The body has what is known as the stability-mobility continuum.  If you look along the kinetic chain of the body, joints that need to be mobile and joints that need to be stable pretty much alternate.  To sum it up, the ankles need mobility, the knees need stability, the hips need mobility, the lumbar spine needs stability, the thoracic spine needs mobility, the scapula needs stability, the shoulder needs mobility along with appropriate stability, and so on. 


Most people move at all of the wrong places and do not have the mobility and stability needed to stay healthy and pain free.  In this post, we will focus on the lumbar spine. 

I work with a lot of people who have back pain and have successfully helped a lot of people get rid of it. I have also been around people and have studied work of people who are really really good at fixing back issues.  One of the major causes of back issues is too much movement in the lumbar spine (low back area) with too much stress going through it.  It is not designed to produce a lot of movement and doing so leads to lots of problems.  Why does this happen?

Stiff Hips and Thoracic Spine  


Many people have really stiff hips and terrible mobility in their thoracic spine
(upper part of back).  If you can’t move in either of these places where the body really should be moving at, you compensate by moving through the lumbar spine.  This is a problem.  If you are not around someone who can help with this, I suggest checking out any of Mike Robertson, Bill Hartman or Eric Cressey's products. 

Poor Movement Patterns

Many people flat out do not know how to move the right way. Once someone learns how to move through their hips and thoracic spine while maintaining a stable lumbar spine, their problems usually subside.

Poor Exercise Programs

Probably about 95% of the population has absolutely no clue why they do what they do with their workouts and are doing more harm than good for themselves.  We know that we need stability in the lumbar spine yet tons of people continue to train it to move.  Crunches, stretches into extreme ranges of spinal flexion and extension, twisting through the lumbar spine, rounding the back and the list goes on. We need to stop training this area to move and teach it be stable.  This has been proved time and again in the research.  One problem is the fact that media and misinformed health
professionals give people the wrong information and they don’t know any better.  Stop stretching and moving through your lower back!!

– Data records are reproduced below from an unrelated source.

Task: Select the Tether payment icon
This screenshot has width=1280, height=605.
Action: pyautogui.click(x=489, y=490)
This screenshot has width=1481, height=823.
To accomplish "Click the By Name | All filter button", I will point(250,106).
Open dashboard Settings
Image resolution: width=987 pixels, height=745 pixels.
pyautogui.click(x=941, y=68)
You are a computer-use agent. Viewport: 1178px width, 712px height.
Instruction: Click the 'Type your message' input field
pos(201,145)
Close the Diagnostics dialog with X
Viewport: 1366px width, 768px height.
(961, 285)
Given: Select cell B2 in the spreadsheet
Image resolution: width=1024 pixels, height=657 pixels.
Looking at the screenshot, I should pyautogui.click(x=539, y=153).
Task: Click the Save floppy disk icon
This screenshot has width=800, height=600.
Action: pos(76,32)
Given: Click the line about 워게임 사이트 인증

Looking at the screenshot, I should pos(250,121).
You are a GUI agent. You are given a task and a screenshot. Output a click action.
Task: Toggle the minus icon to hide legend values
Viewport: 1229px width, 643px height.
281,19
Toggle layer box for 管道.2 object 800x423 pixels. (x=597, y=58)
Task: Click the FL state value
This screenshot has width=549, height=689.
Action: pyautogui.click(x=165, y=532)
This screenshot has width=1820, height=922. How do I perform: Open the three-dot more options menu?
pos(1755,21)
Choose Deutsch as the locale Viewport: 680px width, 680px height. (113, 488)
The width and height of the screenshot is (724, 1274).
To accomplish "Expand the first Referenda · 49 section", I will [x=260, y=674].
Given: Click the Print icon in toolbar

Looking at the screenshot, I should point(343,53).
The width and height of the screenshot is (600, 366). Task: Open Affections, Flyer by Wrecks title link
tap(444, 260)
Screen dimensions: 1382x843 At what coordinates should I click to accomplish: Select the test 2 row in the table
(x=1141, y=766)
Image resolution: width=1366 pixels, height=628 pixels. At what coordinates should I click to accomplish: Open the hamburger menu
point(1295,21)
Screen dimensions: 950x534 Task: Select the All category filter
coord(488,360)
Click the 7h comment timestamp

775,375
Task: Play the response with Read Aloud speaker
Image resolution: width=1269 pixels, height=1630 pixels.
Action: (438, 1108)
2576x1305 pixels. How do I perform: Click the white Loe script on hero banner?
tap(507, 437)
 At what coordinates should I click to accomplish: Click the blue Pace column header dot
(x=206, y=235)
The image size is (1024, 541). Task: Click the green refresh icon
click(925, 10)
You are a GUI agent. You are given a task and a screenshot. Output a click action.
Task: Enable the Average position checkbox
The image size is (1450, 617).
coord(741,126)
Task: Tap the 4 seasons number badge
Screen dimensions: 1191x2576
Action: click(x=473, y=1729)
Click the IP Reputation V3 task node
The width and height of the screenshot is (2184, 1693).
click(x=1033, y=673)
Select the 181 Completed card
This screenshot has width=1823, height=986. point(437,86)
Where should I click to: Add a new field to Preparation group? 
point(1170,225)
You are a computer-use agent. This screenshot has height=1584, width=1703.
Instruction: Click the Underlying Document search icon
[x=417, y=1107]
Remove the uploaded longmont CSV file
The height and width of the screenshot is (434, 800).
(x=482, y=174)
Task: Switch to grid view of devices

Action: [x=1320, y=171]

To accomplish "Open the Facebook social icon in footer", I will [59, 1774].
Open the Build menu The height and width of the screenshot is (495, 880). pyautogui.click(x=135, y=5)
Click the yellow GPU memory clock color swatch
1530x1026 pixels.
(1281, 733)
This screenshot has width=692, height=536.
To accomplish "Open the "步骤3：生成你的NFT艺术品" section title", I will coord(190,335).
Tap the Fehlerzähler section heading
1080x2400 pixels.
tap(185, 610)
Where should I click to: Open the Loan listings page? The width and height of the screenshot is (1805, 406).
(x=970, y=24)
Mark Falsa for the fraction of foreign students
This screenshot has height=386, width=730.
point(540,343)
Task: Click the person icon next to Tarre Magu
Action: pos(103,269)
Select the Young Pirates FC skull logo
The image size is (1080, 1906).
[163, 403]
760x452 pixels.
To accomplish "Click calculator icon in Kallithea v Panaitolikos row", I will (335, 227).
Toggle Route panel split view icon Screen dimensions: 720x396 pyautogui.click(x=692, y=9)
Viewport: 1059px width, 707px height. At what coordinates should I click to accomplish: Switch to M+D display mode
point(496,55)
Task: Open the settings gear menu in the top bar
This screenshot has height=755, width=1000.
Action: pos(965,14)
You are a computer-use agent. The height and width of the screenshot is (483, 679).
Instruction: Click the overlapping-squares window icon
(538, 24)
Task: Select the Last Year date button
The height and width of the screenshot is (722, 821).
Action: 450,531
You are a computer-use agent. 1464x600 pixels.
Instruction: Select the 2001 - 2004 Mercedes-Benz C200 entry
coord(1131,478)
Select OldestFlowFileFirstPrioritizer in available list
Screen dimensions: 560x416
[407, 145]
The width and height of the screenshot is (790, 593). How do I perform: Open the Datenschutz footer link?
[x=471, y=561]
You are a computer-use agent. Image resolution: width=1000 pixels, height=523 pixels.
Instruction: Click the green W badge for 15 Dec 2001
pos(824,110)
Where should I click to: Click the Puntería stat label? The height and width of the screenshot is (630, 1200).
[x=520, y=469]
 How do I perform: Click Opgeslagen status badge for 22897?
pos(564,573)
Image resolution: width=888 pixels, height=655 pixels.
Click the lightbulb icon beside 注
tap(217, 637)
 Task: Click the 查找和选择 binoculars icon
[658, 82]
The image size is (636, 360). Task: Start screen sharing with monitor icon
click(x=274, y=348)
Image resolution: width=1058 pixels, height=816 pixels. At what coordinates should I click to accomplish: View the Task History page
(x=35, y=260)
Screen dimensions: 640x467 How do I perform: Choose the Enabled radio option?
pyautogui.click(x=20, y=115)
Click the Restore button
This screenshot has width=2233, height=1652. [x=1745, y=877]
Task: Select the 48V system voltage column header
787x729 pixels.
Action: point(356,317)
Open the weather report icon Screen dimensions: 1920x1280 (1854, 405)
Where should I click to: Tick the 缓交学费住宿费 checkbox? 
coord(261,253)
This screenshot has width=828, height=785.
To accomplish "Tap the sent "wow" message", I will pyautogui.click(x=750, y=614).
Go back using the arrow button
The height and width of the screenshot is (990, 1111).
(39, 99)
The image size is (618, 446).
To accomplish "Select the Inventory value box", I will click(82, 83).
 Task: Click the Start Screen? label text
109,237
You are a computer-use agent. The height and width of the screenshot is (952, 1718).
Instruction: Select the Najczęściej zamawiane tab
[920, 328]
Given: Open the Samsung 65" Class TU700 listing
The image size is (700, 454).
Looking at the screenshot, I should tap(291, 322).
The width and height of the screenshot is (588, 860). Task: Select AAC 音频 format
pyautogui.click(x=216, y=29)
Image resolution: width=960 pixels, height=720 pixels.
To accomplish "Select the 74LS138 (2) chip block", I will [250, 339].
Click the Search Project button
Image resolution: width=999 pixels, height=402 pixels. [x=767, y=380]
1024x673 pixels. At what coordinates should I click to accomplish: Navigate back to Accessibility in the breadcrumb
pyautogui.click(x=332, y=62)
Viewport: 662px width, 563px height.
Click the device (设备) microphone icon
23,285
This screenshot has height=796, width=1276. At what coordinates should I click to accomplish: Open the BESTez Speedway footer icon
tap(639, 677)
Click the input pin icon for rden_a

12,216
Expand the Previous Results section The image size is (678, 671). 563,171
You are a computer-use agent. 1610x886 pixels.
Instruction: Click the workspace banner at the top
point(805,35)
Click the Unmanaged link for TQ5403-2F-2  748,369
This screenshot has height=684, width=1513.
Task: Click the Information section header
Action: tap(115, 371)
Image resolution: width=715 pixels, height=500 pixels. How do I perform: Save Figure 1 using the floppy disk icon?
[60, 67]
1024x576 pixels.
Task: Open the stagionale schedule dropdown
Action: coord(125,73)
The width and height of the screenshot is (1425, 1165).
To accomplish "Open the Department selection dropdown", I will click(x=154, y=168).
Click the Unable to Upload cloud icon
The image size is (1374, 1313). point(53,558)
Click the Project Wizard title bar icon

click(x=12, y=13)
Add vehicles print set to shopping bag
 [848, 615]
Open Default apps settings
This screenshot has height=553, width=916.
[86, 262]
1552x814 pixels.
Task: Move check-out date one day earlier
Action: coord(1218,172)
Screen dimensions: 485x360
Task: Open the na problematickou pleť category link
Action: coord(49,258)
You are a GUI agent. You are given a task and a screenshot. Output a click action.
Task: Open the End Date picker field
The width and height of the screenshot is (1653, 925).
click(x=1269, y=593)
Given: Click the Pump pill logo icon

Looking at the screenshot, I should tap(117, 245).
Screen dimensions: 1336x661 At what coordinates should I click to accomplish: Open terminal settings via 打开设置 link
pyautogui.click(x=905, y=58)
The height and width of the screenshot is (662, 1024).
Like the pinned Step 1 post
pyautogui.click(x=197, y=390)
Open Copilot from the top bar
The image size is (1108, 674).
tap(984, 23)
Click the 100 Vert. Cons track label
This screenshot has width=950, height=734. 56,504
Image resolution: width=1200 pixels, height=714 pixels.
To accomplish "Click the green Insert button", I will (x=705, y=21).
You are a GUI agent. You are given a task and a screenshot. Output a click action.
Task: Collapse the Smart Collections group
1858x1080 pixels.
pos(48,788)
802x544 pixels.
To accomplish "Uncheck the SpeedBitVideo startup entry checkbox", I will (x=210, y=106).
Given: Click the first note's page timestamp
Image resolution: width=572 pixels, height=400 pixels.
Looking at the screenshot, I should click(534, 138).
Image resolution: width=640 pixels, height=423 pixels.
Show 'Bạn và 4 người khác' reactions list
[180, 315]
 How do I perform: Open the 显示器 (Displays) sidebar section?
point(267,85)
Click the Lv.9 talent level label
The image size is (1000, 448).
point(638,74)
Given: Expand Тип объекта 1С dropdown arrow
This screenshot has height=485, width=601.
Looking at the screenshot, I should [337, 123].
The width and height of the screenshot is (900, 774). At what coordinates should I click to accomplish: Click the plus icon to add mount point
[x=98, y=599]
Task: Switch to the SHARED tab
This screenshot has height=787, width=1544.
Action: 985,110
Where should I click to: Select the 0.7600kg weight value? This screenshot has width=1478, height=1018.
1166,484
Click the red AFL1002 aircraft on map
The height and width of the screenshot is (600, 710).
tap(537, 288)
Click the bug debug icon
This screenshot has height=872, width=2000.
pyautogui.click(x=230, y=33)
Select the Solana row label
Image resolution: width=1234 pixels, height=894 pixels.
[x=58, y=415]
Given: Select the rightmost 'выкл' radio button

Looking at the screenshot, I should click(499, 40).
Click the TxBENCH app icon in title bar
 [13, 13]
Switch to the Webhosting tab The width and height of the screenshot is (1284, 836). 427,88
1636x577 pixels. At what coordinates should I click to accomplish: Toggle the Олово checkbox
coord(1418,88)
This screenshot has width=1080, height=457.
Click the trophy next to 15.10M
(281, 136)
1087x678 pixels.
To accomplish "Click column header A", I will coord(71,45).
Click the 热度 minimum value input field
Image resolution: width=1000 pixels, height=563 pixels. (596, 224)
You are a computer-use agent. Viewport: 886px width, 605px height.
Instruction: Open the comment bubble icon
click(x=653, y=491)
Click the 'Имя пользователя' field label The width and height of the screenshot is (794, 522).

Weak and Improperly Trained Abdominal Muscles

Many people have terrible endurance and stability in their abdominals.  The abs need to be trained to stabilize a neutral spine and properly control pelvic movement, not to flex the low back and round the shoulders forward as is done with crunches and poorly performed situps so often (ties in with poor movement patterns.)  If you take anything away from this article, please do yourself a favor and stop wasting your time and making yourself worse off with crunches (at least the way most do them).  Learn to train all different sections of your abs with effective exercises that train them to stabilize and work in conjunction with other muscles such as plank variations, side bridge variations, jackknifes, cable chop variations, rollout variations and neutral spine leg raises/leg lowering.  Any kind of multi joint movement such as squats, deadlifts, chinups, etc. train the abs to a great degree and should always come first and foremost. The obliques are often very weak and neglected by many people (will go into more detail later).  They are the most important part of the abs to bring up for many (no, crunches do not train the obliques effectively). 

There also has to be a progression with the exercises you use.  You can't just put a beginner with poor function on the floor and tell them to do an ab wheel rollout (I've seen someone do this recently and it wasn't pretty).  You have to start with specific exercises that you can handle and progress from there. Otherwise, the back will take up unwanted stress and bad things will happen.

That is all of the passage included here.